Segment Start: RECORDS FOR THIS TASK

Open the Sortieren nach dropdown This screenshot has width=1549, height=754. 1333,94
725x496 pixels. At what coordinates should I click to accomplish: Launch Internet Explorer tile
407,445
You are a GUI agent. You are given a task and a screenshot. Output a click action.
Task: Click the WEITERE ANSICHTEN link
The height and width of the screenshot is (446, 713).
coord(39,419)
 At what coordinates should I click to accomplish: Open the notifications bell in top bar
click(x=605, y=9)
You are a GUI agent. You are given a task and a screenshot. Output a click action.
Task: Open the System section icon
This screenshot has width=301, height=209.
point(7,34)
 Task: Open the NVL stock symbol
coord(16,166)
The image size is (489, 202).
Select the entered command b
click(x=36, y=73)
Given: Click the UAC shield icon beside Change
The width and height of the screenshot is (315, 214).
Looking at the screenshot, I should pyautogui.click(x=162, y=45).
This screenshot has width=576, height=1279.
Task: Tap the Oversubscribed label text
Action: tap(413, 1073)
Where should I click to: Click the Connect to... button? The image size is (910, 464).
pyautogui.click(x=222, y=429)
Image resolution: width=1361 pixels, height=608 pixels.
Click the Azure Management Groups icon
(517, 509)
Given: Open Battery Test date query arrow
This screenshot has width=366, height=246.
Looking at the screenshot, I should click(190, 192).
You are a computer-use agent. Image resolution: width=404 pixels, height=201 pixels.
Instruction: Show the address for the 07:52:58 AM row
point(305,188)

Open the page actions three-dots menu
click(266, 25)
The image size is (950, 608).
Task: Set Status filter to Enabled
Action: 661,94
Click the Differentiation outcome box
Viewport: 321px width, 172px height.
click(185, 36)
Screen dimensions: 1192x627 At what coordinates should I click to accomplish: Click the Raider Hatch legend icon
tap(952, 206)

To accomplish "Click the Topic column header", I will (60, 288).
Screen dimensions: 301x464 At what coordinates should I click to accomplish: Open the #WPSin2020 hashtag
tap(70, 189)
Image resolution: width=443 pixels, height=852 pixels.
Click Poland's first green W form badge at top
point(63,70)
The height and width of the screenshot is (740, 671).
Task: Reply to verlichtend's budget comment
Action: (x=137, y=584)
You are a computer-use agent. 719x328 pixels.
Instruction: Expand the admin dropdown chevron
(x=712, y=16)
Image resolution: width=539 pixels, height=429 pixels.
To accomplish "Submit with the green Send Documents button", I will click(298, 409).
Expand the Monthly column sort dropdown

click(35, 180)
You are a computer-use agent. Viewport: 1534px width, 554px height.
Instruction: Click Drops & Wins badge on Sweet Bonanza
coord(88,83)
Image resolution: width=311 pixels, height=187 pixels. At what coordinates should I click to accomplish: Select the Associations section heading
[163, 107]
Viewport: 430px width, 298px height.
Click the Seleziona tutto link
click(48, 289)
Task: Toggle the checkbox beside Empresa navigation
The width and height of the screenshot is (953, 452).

Segment End: RECORDS FOR THIS TASK

WHAT NEEDS TO BE DONE:
Copy out every line of the data that includes the word "computer".

RESPONSE TO THIS TASK:
You are a computer-use agent. Image resolution: width=404 pixels, height=201 pixels.
You are a computer-use agent. 719x328 pixels.
You are a computer-use agent. Viewport: 1534px width, 554px height.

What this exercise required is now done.